Belfort is still at it pitching seminars, workshops, advice even his year. In April he hosted a cryptocurrency workshop held at his estate in Miami. The nine attendees paid in Bitcoin (about $40,000 at the time). In 2018, Belfort did a YouTube video titled, “The Bitcoin Market has Finally Run Out of Greater Fools.” Apparently, he had a change of heart in how he saw cryptocurrency in the four years since that video.
Interestingly, Matthew McConaughey had a small scene in the movie, where he played Belfort’s boss at L.F. Rothschild, Mark Hanna. McConaughey thumps his chest in the movie (although the chest thumbing, apparently, was not real). Hanna, like Belfort, said that the scene made him famous.
The Wolf of Wall Street, was not a movie about politics, but it helps to step back and see this movie in a different way. Understanding something about Belfort’s victims, his lack of remorse or the Jonas Salk nonsense, and Scorsese just sounding foolish in how he looked at Belfort, provide a different perspective beyond DiCaprio’s entertaining character. Maybe all that inanity about Scorsese saying a “real model for leading a decent life,” was there in his movie making and influenced why no pain inflicted on people was depicted in the movie.
Understanding the term manipulation, not spin as a cute word used frequently in politics that doesn’t carry the darkness associated with manipulation needs to be used more. Spin sounds like the expected in politics, it sounds harmless, it carries with it the everyday in politics. Listening to Newt Gingrich open his mouth and saying anything, can be discounted as just political talk or spin—in one ear and out the other. Manipulation is more crafted and carries with it an attempt to influence how people see something—or, worse, how they are coerced into action. Whatever image people may have developed of Belfort after seeing DiCaprio as an almost lovable character and understanding nothing else creates a whole different way of seeing, understanding, and evaluating. The DiCaprio image is helping Belfort to continue making money off people.
Political discussion needs more use of the word manipulation to understand the actual stakes involved in politics and the lives effected—probably like those that Belfort bilked and are still waiting to get their money back.

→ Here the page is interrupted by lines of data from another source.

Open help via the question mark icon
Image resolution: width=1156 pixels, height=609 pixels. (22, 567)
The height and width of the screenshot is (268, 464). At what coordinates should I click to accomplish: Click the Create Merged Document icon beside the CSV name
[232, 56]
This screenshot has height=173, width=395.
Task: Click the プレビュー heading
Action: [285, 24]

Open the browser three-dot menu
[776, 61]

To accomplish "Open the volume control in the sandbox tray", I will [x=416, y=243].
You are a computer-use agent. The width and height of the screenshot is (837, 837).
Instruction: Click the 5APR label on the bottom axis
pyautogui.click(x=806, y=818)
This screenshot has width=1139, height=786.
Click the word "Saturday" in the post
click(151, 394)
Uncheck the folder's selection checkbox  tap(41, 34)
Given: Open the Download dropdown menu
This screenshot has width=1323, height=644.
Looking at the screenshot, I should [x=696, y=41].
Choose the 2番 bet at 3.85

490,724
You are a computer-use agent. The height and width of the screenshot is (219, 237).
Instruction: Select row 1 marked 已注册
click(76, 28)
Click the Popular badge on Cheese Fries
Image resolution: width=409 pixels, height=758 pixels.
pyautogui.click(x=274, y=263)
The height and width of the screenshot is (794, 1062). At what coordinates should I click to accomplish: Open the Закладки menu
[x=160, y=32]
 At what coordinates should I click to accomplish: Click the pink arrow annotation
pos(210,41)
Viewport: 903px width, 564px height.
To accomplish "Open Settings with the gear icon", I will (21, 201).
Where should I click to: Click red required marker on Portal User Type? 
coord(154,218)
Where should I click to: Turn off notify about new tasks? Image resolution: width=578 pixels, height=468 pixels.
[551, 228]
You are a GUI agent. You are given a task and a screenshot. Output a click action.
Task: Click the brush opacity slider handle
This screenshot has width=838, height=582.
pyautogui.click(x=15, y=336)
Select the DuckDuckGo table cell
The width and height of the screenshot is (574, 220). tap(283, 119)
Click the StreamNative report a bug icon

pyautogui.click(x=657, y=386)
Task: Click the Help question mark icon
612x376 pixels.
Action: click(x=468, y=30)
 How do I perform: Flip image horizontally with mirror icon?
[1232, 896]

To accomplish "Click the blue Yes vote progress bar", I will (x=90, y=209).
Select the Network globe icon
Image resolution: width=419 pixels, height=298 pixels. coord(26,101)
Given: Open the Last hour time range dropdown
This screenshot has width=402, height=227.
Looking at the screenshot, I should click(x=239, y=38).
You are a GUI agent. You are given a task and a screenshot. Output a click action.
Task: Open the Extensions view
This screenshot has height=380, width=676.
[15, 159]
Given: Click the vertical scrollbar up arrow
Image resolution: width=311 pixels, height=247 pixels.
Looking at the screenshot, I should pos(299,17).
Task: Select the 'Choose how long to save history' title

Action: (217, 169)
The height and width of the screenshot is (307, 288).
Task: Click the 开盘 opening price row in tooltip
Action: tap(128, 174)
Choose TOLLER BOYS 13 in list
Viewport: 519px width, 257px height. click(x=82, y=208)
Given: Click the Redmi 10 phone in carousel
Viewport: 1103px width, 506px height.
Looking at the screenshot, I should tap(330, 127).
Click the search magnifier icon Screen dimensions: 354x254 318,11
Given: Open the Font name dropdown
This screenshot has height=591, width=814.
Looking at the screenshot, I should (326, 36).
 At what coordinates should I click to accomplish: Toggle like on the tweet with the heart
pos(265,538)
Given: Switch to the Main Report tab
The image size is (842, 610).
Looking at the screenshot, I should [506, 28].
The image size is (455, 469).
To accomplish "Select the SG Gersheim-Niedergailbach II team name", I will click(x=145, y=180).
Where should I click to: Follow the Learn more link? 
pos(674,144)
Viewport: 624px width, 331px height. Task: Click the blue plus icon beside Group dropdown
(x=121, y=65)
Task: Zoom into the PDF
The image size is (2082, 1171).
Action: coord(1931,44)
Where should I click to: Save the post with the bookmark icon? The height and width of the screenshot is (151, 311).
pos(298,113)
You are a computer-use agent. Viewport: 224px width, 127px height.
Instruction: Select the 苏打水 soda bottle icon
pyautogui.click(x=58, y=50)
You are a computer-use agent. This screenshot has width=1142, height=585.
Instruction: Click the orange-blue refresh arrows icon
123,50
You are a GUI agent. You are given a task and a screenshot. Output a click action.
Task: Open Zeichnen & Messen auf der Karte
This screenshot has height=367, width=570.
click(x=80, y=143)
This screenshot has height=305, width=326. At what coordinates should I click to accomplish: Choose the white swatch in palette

In a comprehensive study of why people participated in the January 6th riots at the U.S. Capitol, slightly more than one-fifth said it was because they supported Trump. Another more than one-fifth said it was because Trump said the 2020 election was rigged and stolen from him: Some 41 percent of the rioters, motivated to act because of Trump. This study concluded:
Trump and his allies convinced an unquantifiable number of Americans that representative democracy in the United States was not only in decline, but in imminent, existential danger. …This belief translated into a widespread fear of democratic and societal breakdown, which, in turn, motivated hundreds of Americans to travel to DC from far corners of the country in what they were convinced was the nation’s most desperate hour.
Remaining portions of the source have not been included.